NTA’s initial response was to deny everything. Officials called it rumour. They pointed to their security apparatus — GPS vans, watermarked papers, biometric verification, 5G jammers across 5,400 centers in 551 cities. Their position: it simply could not have happened.
It had happened.
When the evidence became undeniable — police arrests, matched questions, CBI confirmation — NTA reversed course. The agency cancelled NEET UG 2026. Students who appeared will be allowed to re-sit under the same registration, with no additional fee. A new date has not yet been announced. The CBI now has the case.
This Is Not the First Time
In 2024, NEET was rocked by a paper leak from a Bihar center. Grace marks were distributed to over 1,500 students after procedural failures. The Supreme Court was forced to intervene. Students waited four months before college allotments were finalized. The Radhakrishnan Commission recommended moving NEET to an online format.
NTA refused.
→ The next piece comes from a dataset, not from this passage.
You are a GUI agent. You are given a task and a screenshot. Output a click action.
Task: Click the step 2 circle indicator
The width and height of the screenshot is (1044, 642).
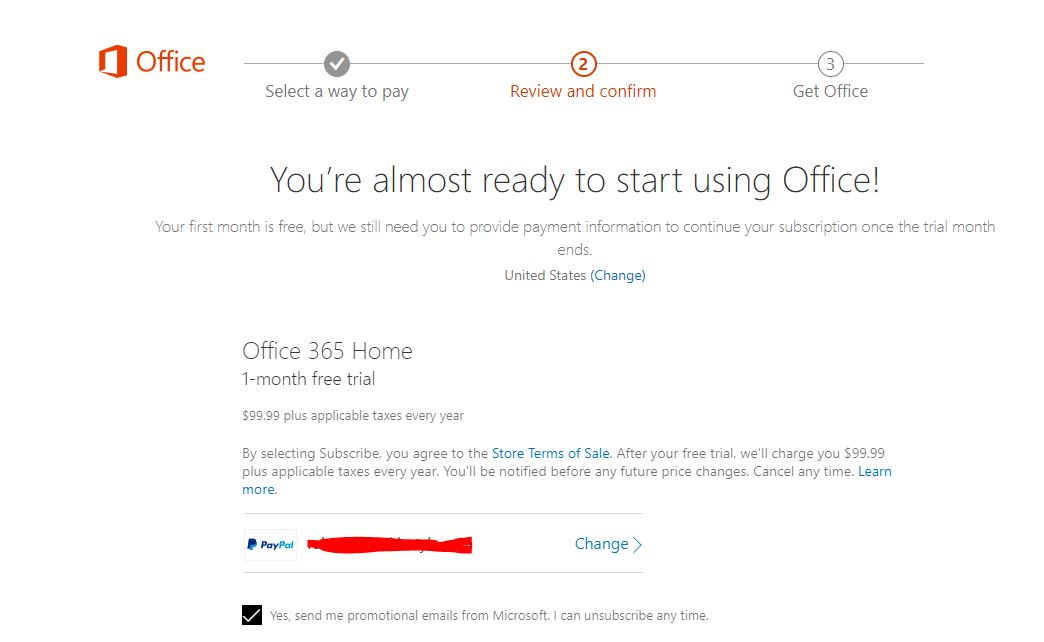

Their argument: it is too difficult to allocate 22 lakh students to online centers simultaneously. Critics then suggested two sessions per year — like JEE Mains. NTA rejected that too. The commission’s recommendations gathered dust.
In 2025, NTA responded to the scandal by making the paper significantly harder. That was their fix. Not systemic reform. A harder paper.
In 2026, the paper was leaked two days before it was even administered.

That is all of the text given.